Materials include learning objectives that are visibly shaped by CCSSM cluster headings, including:
- The Unit 2 Overview includes unit goals to understand terms and concepts related to proportionality and to recognize relationships that are proportionally aligned to 7.RP.A. Specific types of real-world situations that are used in the unit (constant speed, unit pricing, and measurement conversion) are also described. Lesson 1 begins with tasks from Grade 6 that involve analyzing differences between situations that require equivalent ratios and those that do not; in Lessons 2 and 3, students explore proportional relationships and develop formal terminology; in Lessons 7 through 9 students analyze aspects of proportional relationships as they compare to non-examples of proportional relationships; and Lessons 10 through 13 continue the work of representing and analyzing proportional relationships by comparing graphs and equations of proportional relationships.
- In Unit 2 Lesson 9, the learning targets are visibly shaped by the cluster heading and state, “I can solve all kinds of problems involving proportional relationships,” and “I can ask questions about a situation to determine whether two quantities are in a proportional relationship.”
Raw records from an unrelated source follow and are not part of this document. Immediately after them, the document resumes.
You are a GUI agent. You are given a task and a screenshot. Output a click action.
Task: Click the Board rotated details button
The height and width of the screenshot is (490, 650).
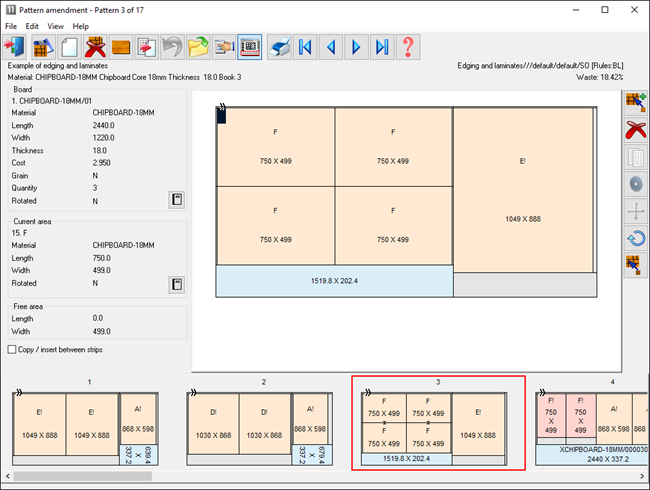(x=176, y=200)
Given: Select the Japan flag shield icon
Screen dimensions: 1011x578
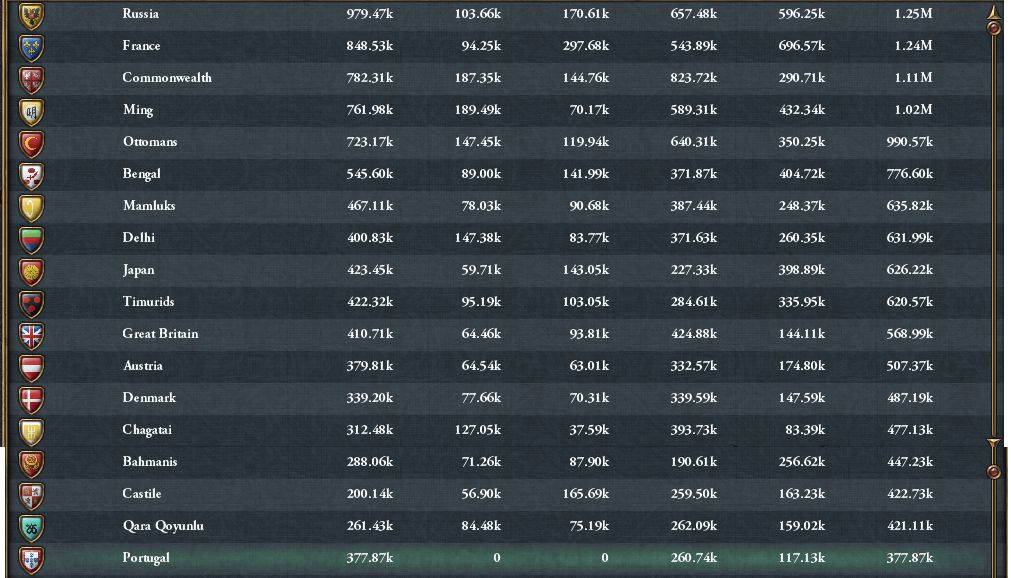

- Learning goals for Unit 2 Lessons 18 through 21 are developed from the cluster heading 7.EE.A, including: “Use a graphic organizer for work with the distributive property.” “Understand how to rewrite subtraction as adding the opposite in order to use the commutative property.” “Apply the distributive property to expand and factor linear expressions with rational coefficients.” “Apply properties of operations to generate an equivalent expression with fewer terms.” “Identify and correct errors made when applying properties of operations.” and “Generate a variety of expressions by positioning parentheses in different places in a given expression; apply properties to write the expressions with fewer terms.”
7.EE.B Solve real-life and mathematical problems using numerical and algebraic expressions and equations.
- In Unit 6 Lesson 11, the learning target is shaped by the cluster heading, stating, “I can solve story problems by drawing and reasoning about a tape diagram or by writing and solving an equation.”
Materials consistently include problems and activities that connect two or more clusters in a domain or two or more domains in a grade, in cases where these connections are natural and important. Multiple examples of tasks connecting standards within and across clusters and domains are present. These connections build deeper understanding of grade-level concepts and the natural connections which exist in mathematics.
- Unit 1 Lesson 2 Activity 3 addresses standard 7.G.1 and builds toward 7.RP.2 when students solve problems using scale drawing of geometric figures, including computing actual lengths and areas. In Lessons 2, 3, and 5, the Activities build toward recognizing and representing proportional relationships between quantities. Lessons 8 through 10 address standard 7.G.1 and build towards 7.RP.2b as students continue to work with scale drawings.
- In Unit 3, connections are present between 7.RP.A and 7.G.B in multiple lessons. In Lesson 1, students “apply what they have learned about proportional relationships to describing geometric figures,” and in Lesson 3, “students discover that there is a proportional relationship between the diameter and circumference of a circle.”
- In Unit 5 Lesson 12 Activities 3 and 4, students apply proportional reasoning when using equations including a negative constant of proportionality (7.EE.3 and 7.RP.2) and solve real-world problems using all four operations which include rational values (7.NS.3) as they solve problems in the context of submarines. Lessons 14 through 17 include varying scenarios that involve interpreting rational values in the context of the given problem and operations with rational values.